Exactly as written, transcribe the lines that run from the one containing "Where should I click to: Click help" to the end of the records below.

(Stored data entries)
::::
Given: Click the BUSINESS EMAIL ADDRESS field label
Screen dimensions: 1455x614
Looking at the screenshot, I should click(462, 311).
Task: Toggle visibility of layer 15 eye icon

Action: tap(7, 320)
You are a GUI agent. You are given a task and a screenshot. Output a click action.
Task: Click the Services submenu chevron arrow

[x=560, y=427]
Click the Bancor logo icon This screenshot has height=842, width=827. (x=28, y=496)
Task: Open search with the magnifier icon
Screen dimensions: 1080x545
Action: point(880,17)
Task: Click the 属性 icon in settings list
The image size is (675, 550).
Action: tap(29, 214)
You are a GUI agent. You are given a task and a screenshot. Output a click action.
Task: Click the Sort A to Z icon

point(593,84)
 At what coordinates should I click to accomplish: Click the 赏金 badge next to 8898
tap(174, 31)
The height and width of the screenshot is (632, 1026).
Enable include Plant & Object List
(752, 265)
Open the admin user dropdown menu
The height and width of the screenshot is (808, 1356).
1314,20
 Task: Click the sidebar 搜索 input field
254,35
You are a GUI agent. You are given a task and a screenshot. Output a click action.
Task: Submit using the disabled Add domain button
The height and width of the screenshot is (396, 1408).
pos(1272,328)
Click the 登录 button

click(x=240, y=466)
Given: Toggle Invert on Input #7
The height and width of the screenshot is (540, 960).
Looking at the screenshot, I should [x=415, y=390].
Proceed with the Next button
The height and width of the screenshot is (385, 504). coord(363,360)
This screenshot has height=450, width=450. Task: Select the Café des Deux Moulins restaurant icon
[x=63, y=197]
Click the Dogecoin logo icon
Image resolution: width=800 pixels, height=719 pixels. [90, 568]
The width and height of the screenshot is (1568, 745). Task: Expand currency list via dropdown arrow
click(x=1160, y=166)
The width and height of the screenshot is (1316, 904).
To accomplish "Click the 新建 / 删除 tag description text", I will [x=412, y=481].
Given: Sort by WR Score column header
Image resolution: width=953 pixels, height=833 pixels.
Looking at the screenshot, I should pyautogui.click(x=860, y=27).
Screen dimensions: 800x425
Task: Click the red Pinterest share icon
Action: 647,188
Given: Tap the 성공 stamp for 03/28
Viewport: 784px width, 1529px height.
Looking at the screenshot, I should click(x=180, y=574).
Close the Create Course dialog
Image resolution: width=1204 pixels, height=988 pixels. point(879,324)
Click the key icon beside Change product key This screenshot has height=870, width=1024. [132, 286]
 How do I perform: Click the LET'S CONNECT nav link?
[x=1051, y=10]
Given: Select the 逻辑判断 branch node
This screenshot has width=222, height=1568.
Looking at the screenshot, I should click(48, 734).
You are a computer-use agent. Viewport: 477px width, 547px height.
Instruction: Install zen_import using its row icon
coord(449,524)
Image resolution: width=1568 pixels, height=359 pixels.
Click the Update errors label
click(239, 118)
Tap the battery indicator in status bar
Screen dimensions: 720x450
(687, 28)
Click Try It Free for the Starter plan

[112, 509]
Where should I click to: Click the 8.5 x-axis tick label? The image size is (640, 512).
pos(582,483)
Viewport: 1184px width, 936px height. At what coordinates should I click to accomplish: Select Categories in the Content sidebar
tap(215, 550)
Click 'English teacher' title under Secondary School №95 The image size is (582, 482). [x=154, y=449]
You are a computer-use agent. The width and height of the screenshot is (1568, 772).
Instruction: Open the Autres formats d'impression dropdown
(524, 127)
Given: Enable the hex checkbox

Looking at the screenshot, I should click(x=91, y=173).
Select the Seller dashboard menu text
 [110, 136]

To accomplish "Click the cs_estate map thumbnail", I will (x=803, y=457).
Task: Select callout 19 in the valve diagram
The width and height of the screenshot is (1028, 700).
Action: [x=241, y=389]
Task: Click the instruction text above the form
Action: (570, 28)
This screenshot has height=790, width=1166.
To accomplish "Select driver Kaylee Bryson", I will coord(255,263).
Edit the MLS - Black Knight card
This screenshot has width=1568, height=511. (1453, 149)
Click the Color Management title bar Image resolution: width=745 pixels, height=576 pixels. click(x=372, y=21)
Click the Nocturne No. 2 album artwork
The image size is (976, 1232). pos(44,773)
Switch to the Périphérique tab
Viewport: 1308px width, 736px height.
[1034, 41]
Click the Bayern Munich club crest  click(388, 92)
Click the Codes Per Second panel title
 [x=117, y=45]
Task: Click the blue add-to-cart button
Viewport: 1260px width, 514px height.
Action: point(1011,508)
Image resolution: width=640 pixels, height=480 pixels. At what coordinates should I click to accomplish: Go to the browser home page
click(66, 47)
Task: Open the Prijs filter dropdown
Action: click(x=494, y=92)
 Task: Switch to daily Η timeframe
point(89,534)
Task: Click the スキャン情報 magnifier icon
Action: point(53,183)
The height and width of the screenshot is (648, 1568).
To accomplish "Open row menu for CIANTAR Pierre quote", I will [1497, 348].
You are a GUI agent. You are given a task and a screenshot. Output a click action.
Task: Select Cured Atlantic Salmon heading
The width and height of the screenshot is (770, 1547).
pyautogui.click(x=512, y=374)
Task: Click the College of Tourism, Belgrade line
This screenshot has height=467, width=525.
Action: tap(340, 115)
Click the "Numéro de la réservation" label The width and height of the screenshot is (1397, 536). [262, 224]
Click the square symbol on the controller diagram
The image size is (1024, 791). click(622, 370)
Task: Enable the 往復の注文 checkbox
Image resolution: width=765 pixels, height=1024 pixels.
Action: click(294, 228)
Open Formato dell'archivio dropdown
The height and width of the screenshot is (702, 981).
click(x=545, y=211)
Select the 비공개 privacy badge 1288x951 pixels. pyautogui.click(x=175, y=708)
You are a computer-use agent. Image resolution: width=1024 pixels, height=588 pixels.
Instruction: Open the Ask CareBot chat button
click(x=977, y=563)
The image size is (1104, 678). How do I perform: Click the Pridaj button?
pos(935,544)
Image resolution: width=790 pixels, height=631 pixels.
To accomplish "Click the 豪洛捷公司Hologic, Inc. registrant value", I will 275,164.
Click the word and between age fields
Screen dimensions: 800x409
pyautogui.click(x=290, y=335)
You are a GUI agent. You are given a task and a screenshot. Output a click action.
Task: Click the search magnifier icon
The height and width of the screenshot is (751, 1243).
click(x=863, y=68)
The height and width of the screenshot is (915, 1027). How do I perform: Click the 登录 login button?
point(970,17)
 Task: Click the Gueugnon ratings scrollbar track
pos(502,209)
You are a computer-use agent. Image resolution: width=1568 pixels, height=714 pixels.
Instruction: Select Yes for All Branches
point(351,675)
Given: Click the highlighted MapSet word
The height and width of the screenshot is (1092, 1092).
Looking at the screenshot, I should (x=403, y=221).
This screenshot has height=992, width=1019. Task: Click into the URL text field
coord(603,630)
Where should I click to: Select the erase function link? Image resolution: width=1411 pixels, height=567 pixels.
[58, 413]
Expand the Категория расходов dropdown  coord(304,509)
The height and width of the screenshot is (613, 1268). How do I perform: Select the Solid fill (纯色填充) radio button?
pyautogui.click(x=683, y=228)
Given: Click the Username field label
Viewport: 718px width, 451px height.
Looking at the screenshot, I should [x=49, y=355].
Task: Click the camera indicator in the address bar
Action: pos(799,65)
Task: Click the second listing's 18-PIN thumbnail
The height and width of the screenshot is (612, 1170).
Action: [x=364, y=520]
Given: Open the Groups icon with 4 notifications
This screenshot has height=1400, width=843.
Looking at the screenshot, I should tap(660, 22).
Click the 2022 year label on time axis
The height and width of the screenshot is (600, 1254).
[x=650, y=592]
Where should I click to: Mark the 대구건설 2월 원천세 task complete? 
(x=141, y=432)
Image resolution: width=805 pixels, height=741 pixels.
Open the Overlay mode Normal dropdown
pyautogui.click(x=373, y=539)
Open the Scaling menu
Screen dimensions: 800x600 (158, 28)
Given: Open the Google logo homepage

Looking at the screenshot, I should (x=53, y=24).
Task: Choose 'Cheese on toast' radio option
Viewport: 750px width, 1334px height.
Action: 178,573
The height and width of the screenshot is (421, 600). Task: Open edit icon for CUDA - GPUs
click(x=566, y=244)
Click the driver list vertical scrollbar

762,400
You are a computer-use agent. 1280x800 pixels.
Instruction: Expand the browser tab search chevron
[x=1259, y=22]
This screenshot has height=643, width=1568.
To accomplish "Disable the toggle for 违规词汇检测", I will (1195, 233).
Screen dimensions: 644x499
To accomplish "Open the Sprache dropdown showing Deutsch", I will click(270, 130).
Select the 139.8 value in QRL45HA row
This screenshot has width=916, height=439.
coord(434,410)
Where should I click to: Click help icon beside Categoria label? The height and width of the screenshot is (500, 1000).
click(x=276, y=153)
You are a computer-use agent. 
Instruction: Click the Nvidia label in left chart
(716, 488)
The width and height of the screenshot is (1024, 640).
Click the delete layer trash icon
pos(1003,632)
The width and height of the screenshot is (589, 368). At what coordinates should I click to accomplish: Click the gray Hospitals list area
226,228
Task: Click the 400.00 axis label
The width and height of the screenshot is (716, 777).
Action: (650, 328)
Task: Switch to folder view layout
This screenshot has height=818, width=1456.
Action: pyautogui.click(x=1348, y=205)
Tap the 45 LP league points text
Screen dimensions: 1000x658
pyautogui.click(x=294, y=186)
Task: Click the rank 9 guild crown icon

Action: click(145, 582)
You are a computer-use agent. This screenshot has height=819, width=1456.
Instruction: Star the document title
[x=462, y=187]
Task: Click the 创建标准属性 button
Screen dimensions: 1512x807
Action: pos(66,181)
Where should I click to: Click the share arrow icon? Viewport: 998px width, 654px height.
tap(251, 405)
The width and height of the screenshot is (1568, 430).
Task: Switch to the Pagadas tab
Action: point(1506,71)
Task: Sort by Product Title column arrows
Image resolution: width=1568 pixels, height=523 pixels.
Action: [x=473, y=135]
::::
**RESPONSE AREA:**
Where should I click to: Click help icon beside Categoria label? The height and width of the screenshot is (500, 1000).
click(x=276, y=153)
You are a computer-use agent. 
Instruction: Click the Nvidia label in left chart
(716, 488)
The width and height of the screenshot is (1024, 640).
Click the delete layer trash icon
pos(1003,632)
The width and height of the screenshot is (589, 368). At what coordinates should I click to accomplish: Click the gray Hospitals list area
226,228
Task: Click the 400.00 axis label
The width and height of the screenshot is (716, 777).
Action: (650, 328)
Task: Switch to folder view layout
This screenshot has height=818, width=1456.
Action: pyautogui.click(x=1348, y=205)
Tap the 45 LP league points text
Screen dimensions: 1000x658
pyautogui.click(x=294, y=186)
Task: Click the rank 9 guild crown icon

Action: click(145, 582)
You are a computer-use agent. This screenshot has height=819, width=1456.
Instruction: Star the document title
[x=462, y=187]
Task: Click the 创建标准属性 button
Screen dimensions: 1512x807
Action: pos(66,181)
Where should I click to: Click the share arrow icon? Viewport: 998px width, 654px height.
tap(251, 405)
The width and height of the screenshot is (1568, 430).
Task: Switch to the Pagadas tab
Action: point(1506,71)
Task: Sort by Product Title column arrows
Image resolution: width=1568 pixels, height=523 pixels.
Action: [x=473, y=135]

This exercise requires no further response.